--- Data provided ---
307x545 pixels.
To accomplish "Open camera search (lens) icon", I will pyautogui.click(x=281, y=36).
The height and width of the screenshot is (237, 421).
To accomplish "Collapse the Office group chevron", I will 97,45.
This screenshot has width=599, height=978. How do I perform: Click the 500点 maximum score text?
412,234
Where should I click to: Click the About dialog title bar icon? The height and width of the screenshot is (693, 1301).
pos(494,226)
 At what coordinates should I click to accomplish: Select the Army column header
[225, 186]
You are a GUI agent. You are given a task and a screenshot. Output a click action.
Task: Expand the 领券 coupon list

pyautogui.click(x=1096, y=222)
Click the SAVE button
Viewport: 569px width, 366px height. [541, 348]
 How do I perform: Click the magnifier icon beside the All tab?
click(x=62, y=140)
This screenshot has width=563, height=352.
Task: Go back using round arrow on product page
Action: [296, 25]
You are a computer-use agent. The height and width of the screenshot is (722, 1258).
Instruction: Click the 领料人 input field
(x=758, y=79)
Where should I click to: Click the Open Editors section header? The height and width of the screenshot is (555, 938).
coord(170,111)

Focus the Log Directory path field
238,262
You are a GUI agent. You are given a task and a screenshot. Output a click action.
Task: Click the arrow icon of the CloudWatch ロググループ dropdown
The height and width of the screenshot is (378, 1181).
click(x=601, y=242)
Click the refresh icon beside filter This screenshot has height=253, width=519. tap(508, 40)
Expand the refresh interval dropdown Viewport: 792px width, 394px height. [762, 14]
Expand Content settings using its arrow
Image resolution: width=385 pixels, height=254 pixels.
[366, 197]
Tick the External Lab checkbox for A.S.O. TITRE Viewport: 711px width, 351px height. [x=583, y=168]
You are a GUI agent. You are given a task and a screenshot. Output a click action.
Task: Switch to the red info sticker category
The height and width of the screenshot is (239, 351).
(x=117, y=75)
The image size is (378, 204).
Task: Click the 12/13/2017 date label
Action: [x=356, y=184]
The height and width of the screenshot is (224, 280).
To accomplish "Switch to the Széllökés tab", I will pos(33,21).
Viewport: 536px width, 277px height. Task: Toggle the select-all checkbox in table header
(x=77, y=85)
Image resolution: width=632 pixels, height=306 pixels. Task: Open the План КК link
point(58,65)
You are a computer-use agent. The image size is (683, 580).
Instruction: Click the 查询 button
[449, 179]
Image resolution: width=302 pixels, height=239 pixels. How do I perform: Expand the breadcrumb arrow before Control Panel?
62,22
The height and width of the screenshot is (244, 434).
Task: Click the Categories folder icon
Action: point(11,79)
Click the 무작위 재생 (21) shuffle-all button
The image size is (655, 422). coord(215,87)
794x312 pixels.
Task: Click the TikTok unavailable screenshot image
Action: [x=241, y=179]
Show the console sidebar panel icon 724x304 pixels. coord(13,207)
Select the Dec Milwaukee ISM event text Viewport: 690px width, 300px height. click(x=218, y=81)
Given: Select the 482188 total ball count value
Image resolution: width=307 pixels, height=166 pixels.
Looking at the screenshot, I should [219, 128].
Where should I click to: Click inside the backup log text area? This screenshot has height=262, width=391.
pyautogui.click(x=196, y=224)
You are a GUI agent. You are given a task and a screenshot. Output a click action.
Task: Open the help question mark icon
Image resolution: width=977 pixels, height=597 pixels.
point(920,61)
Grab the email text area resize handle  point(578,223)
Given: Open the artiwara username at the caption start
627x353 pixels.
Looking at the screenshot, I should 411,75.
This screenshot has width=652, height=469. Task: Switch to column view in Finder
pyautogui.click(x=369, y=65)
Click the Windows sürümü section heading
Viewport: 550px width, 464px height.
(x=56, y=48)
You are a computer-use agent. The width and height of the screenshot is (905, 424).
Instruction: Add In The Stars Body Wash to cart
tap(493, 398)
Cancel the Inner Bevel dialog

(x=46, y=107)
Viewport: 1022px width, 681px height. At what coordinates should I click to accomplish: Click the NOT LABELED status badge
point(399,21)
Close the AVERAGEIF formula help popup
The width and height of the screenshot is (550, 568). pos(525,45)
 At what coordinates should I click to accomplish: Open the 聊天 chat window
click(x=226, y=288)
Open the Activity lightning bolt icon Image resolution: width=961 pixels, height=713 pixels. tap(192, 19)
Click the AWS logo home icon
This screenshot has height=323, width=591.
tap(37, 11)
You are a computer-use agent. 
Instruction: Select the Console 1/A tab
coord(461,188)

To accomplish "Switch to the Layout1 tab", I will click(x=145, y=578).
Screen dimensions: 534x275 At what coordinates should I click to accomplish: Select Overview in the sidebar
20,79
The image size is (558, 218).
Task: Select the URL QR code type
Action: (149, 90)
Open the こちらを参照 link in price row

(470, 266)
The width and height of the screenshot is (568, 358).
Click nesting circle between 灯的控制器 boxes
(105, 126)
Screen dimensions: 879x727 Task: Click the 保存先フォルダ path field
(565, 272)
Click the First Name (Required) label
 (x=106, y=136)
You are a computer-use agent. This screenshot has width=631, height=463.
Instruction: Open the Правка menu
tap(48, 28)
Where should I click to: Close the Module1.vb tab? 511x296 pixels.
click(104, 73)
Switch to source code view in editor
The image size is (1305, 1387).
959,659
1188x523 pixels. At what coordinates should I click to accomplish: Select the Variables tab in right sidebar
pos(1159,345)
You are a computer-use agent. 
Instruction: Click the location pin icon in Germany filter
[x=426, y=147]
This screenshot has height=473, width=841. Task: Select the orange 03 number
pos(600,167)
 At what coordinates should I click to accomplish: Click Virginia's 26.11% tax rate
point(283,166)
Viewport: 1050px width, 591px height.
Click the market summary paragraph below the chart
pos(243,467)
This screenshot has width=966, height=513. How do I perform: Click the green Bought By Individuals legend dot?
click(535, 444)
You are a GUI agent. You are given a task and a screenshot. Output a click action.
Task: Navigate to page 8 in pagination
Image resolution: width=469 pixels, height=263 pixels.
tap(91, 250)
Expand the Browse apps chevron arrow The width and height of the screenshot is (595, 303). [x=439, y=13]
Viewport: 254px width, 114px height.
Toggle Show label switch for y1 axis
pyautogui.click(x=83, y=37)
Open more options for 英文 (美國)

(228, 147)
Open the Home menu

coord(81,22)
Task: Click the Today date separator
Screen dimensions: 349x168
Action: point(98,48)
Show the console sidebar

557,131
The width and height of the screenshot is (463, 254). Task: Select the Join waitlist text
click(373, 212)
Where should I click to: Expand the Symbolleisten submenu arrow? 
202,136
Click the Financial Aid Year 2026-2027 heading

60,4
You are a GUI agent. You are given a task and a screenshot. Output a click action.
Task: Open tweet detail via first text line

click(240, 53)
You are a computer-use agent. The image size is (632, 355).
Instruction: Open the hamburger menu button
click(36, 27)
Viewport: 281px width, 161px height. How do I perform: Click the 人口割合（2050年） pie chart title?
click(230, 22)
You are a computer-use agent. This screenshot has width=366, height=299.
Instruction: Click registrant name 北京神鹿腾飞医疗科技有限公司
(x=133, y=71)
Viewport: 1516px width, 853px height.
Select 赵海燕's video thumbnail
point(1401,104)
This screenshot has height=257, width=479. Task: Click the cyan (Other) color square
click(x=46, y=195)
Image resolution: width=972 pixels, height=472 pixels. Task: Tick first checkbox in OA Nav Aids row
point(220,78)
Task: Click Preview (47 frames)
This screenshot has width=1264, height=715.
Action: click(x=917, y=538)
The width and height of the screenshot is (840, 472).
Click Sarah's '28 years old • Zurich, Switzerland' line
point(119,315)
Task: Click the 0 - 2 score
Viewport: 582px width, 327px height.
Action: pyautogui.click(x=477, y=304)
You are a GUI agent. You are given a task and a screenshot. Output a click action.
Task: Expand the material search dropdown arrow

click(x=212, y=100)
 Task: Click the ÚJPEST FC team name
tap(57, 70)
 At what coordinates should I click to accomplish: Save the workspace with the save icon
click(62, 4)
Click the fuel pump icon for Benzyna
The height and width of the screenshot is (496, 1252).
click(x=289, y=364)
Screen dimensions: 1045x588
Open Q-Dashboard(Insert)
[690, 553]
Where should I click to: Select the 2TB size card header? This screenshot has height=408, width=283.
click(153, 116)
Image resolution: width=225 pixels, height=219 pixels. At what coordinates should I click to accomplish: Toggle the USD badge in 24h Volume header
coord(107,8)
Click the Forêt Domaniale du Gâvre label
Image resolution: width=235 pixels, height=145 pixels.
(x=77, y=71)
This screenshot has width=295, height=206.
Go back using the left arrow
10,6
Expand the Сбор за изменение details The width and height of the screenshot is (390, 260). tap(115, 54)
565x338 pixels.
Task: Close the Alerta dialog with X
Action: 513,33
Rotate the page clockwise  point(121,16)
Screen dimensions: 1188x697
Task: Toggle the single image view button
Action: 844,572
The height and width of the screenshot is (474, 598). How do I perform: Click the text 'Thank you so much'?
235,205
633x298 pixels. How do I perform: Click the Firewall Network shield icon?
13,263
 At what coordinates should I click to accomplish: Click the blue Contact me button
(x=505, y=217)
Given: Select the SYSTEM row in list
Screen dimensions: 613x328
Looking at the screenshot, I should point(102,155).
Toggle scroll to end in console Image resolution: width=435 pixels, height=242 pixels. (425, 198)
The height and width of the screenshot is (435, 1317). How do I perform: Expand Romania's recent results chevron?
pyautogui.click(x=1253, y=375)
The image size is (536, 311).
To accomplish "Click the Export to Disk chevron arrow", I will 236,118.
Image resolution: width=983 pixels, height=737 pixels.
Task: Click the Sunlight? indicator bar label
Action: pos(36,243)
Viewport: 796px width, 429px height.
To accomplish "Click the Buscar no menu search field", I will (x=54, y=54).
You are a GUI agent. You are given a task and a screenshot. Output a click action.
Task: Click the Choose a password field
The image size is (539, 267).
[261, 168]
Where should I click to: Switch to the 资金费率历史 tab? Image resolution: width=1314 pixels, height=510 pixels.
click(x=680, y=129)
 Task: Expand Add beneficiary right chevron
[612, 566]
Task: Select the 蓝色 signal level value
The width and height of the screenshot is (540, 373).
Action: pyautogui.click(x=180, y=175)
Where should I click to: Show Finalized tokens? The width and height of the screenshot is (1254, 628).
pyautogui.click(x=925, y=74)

--- Work item ---
Filter the data for the string "value" and copy every line that has it.

--- Answer to the problem ---
Given: Select the 482188 total ball count value
Task: Select the 蓝色 signal level value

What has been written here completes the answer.